台北市立美術館

 台湾に着いた。国交バスのリムジンに乗って、最寄りのアンサバダーホテル前下車。台湾桃園国際空港から小1時間ほどか。少しうたたねして、気づいたら、バスはもう繁華街に入っていた。隣のおじさんが、私の地図を覗き込んで(英語で尋ねてきて)、運転手さんに声をかけてくれた。Next Stationだという。運転手さんは、荷物ある?と片言の日本語。謝謝、といって、バスを降りる。銀行やブランドショップが立ち並ぶ、高級そうな街並み(中山北路)。

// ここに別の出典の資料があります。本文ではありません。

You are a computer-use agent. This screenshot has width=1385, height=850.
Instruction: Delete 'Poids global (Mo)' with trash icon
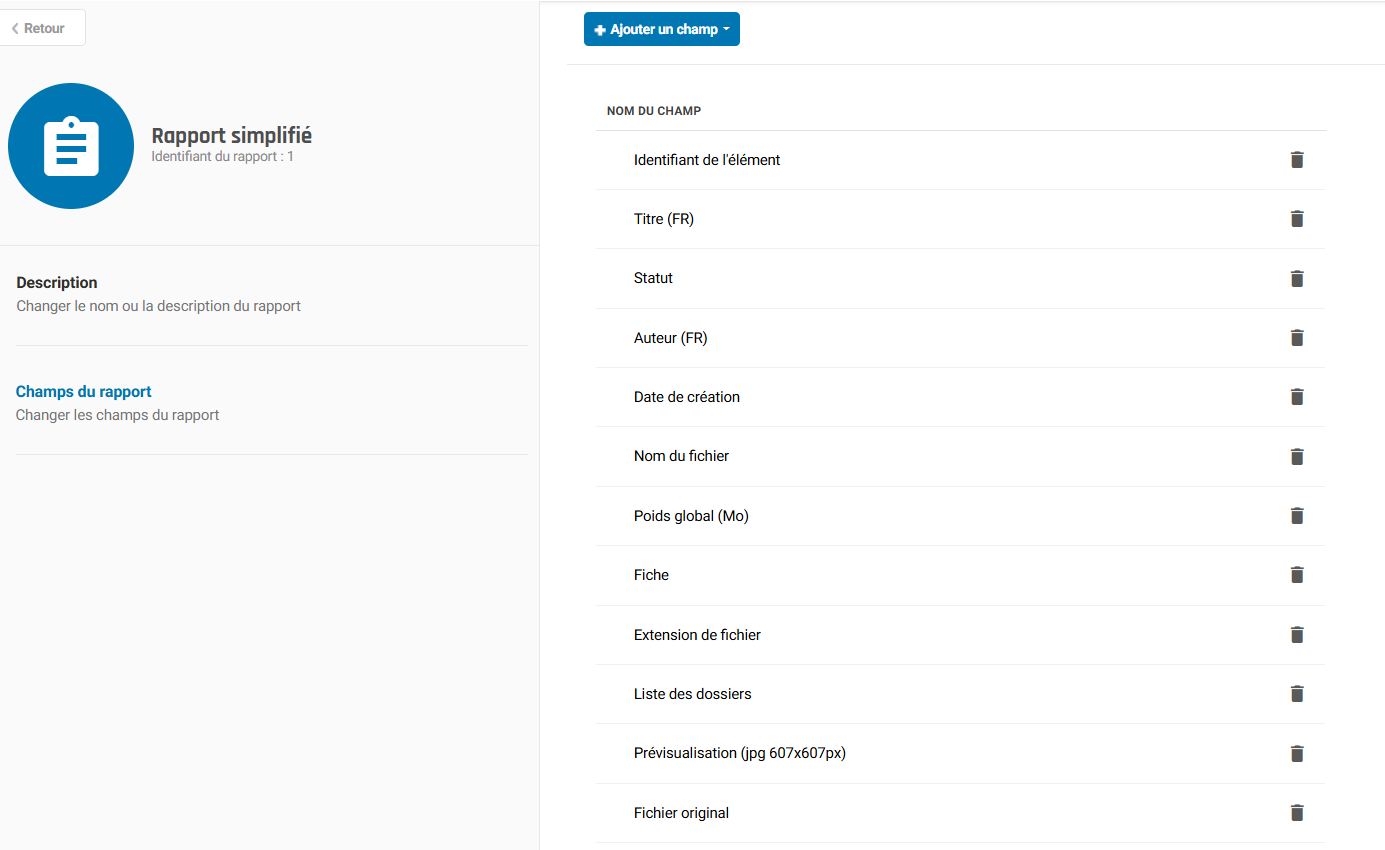click(1297, 516)
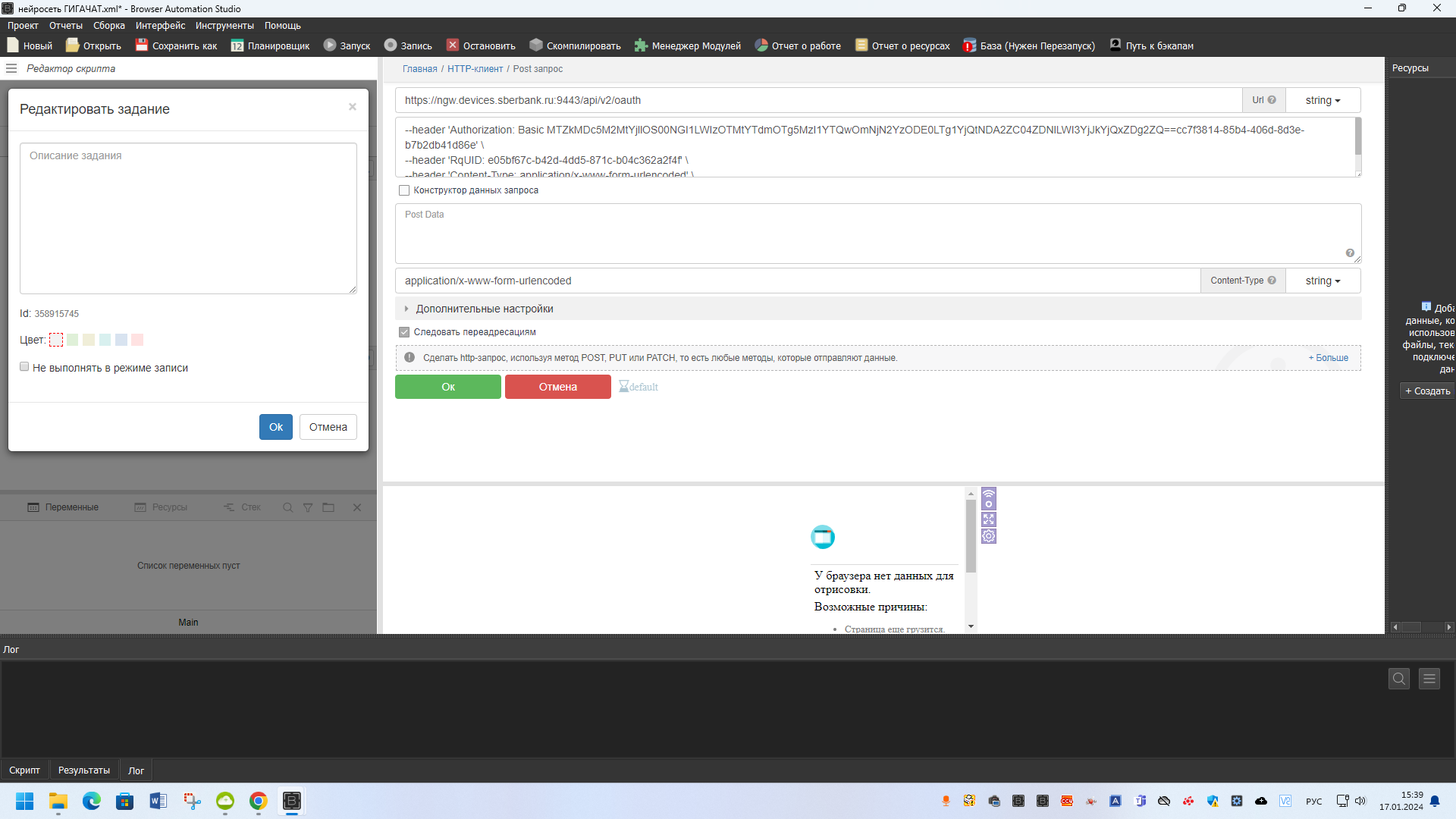Open the Инструменты menu
Image resolution: width=1456 pixels, height=819 pixels.
224,26
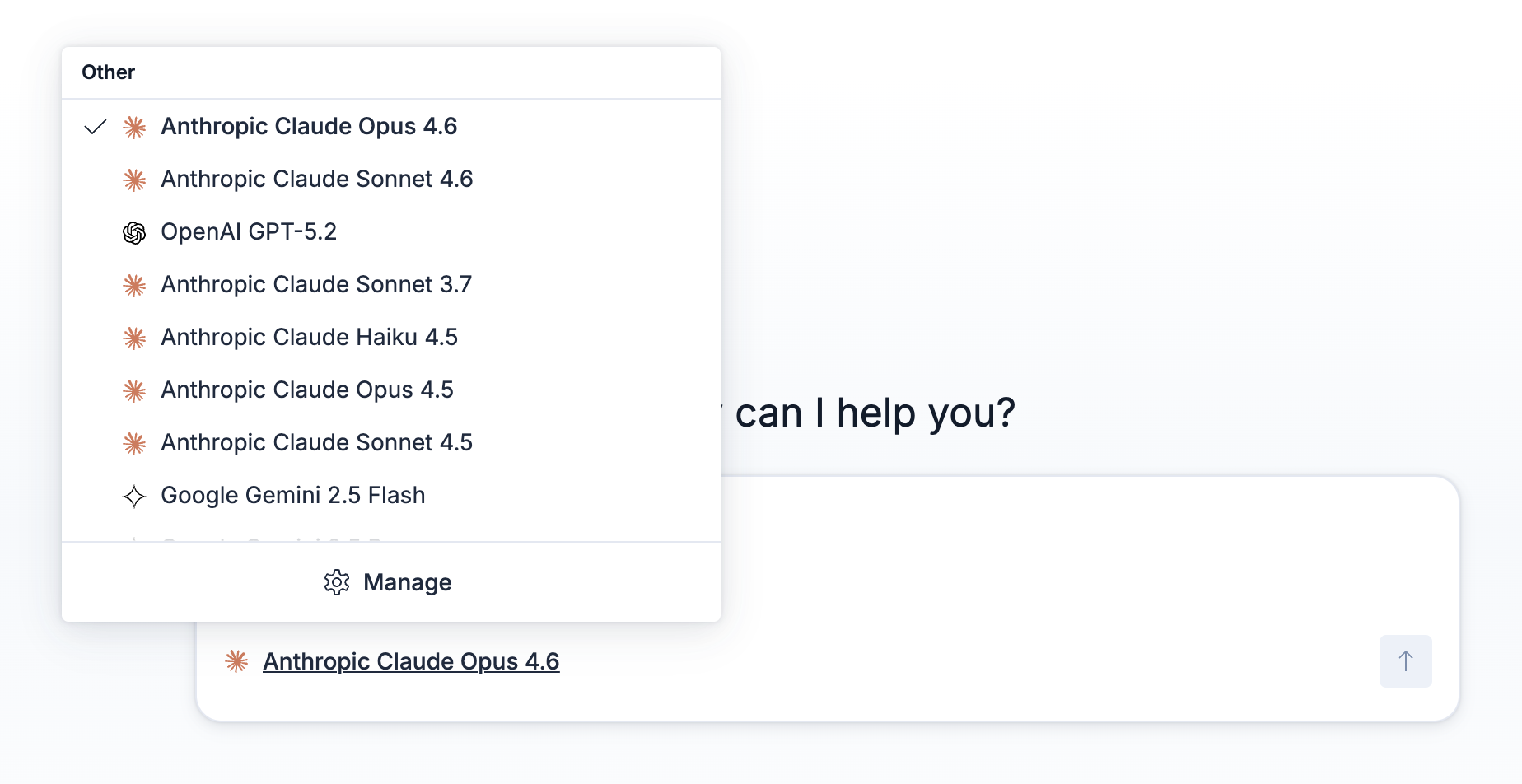The width and height of the screenshot is (1522, 784).
Task: Click the OpenAI logo next to GPT-5.2
Action: pyautogui.click(x=133, y=232)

地図を見ながら、そう迷わずに、宿泊先にたどり着いた。部屋に案内されると、びっくりするほど、上等なホテル(予約サイトで口コミの評判が一番いいところを選んだ結果)。
 今日は、アクセスが簡単そうなところを選んで、市立美術館にまず行くことにした。MRTという地下鉄(途中からは地上の高架を走る)に乗る。Easy Card(悠遊)というICカードを買う。500元で、MRTと市内バスが乗り放題というカード。ピタパみたいな感じで便利だ。
 MRTの圓山駅下車、たくさん若い人が同じ方向に歩いていく。2010年国際花卉博覧会の会場建設が進んでいる。人の流れに沿っていくと、その人たちは、みな、台北市立美術館へ向うのだった!

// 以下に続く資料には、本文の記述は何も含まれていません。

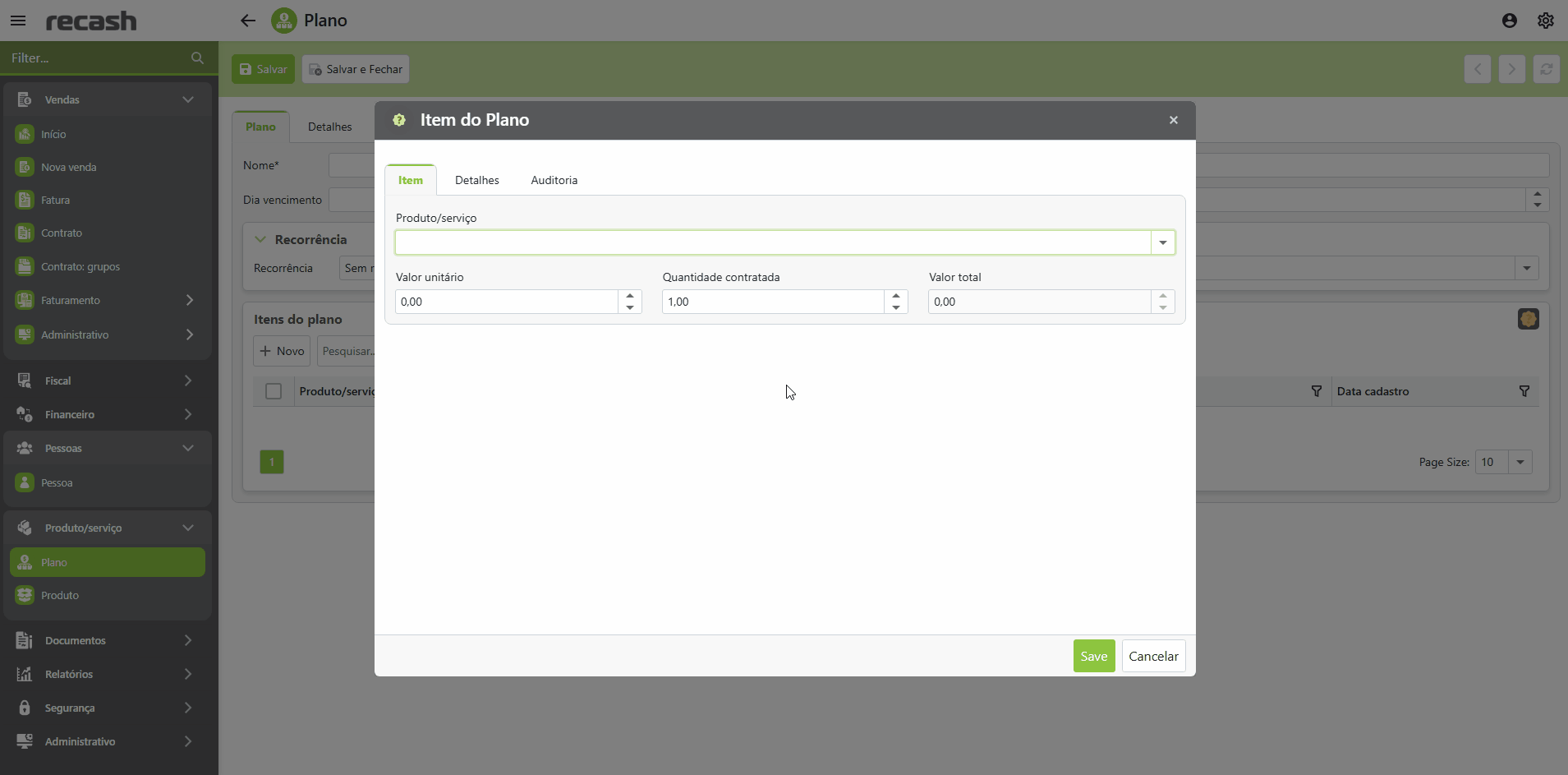This screenshot has width=1568, height=775.
Task: Collapse the Vendas sidebar section
Action: [x=188, y=99]

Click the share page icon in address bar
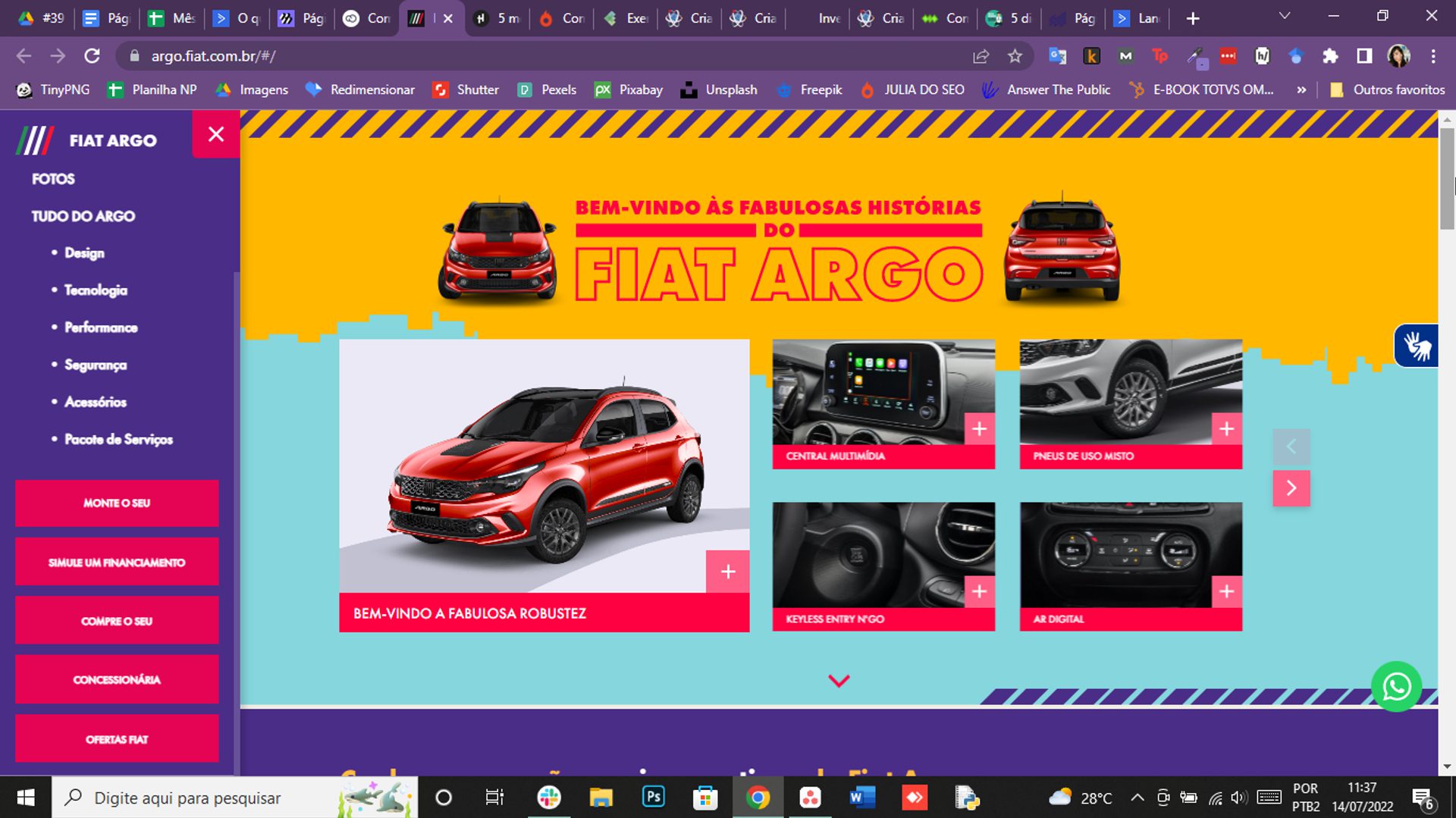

 ものすごい人の行列。よほどの人気作家かと思ってよく見ると、「動画20年」とある。いやな予感は、スティッチやドラエモンの着ぐるみを着た人たちが列に並んだときに、さらに強まる。列はどんどん長くなり・・・大丈夫か?台湾の若者たちは・・・。

 肌の色が褐色の子どもたちが、先生に連れられて、出てくる。大人は、色鮮やかな刺繍の布を肩から垂らしている。原住民の民族学校のようなものがあるのだろうか。
 どうも特別展以外は無料のようで、しかし、怖いもの見たさ(?)で、列を並び通して、入り口で消毒薬を両手に吹きかけられて入館。切符を買うのにも、展示室に入るものまた長い列。で、入った特展は、案の上、ニモとかの原画や、模型等々であった。
 動画制作の工程を壁面に書いた箇所では、真剣なまなざしで男の子たちがメモを取っている。〜〜う〜ん、こういう情報に飢えているのかなあ??
 列に並んでいる間に考えた以下4説。
1.台湾も現代美術を扱う美術館は入館者数が少ないことに悩み、集客できる企画展を開催することになった。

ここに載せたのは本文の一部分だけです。